A punição dada pela FIA à Racing Point por ter violado o regulamento ao usar dutos de freio traseiros da Mercedes do ano passado em seu atual carro deu início a uma nova batalha entre equipes da Fórmula 1. Três equipes entraram já nesta sexta-feira (7) com uma apelação para que a punição seja revista e ampliada: Renault, McLaren e Ferrari.

A Federação Internacional de Automobilismo aceitou as alegações da Renault ao protestar contra a legalidade dos dutos de freios da Racing Point no RP20, carro de 2020 apelidado de ‘Mercedes rosa’ por ser praticamente uma cópia do Mercedes W10, modelo usado pela equipe hexacampeã do mundo no ano passado.

Para a entidade, o atual design do duto de freio dianteiro da Racing Point foi uma evolução do que a equipe usou do ano passado, mas entendeu que o conceito dos dutos dos freios traseiros do RP20 foi baseado no que a Mercedes produziu.

A equipe foi considerada culpada por ilegalidades no processo de design dos dutos de freios e foi punida com uma multa de € 400 mil (cerca de R$ 2,5 milhões) e a perda de 15 pontos no Mundial de Construtores. As punições dizem respeito a três finais de semana. A primeira vez que a Renault protestou contra a Racing Point foi pouco depois do GP da Estíria. As sanções aplicadas pela FIA à equipe de propriedade do consórcio liderada por Lawrence Stroll se referem à prova disputada no Red Bull Ring.

McLaren, Ferrari e Racing Point andaram próximas em Silverstone (Foto: McLaren)

Mas para as três equipes rivais, a FIA foi muito branda. Dentro das 24 horas de prazo para apelação, a Ferrari foi a primeira a confirmar publicamente sua contestação; na sequência, McLaren e Renault o fizeram. Agora, as equipes têm 96 horas para formalizar a apelação e apresentar evidências para que o caso seja analisado à Corte de Apelações da entidade máxima do automobilismo.

A Racing Point, no entanto, não está sozinha e ganhou um escudo respeitável: Toto Wolff, chefe da Mercedes, saiu em defesa da equipe e chegou até a falar em inveja das demais. “Eles não violaram nenhuma regra técnica porque em 2019 estas partes [os dutos de freio] não estavam listadas e passaram a ser no ano seguinte. Não havia nenhuma regra concreta ou uma diretiva técnica dizendo que não era permitido usar partes de 2019 que já se tem”, alegou o dirigente.

Wolff foi além e comparou o caso com o da Haas de 2015. “Ela tinha o carro inteiro da Ferrari que não tinha uma única parte desenhada por ela mesma. Usaram uma brecha e foram bem competitivos. Nós engolimos isso, mas veio um esclarecimento depois”, lembrou, já salientando que a Mercedes não tem nada a ver com a história. “Nós não forneceríamos algo que não esteja listado.”
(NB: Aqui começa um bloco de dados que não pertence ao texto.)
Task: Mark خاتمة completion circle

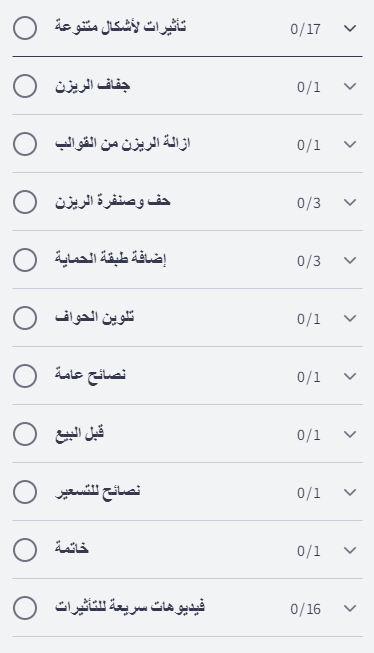Action: tap(25, 550)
O apoio de Wolff acaba sendo importante neste momento porque, em paralelo, a Mercedes foi clara ao dizer que não vai assinar o Pacto da Concórdia — acordo entre F1, FIA e as equipes — nas atuais condições. “Nós deixamos claro que estamos felizes com uma divisão mais igualitária do dinheiro de premiação. A maneira com que o sucesso é valorizado, também concordamos. Somos as grandes vítimas, digamos, dessa nova divisão. Já a Ferrari manteve sua posição vantajosa. Com a Red Bull, tudo se equilibra com a AlphaTauri. Então é isso que nos machuca mais”, comentou Toto.

Sem assinar o pacto, não tem Mercedes na Fórmula 1. A FIA, que não resolveu a situação em sua origem por ser incapaz de fiscalizar apropriadamente as peças de todos os carros, tem uma bomba nas mãos.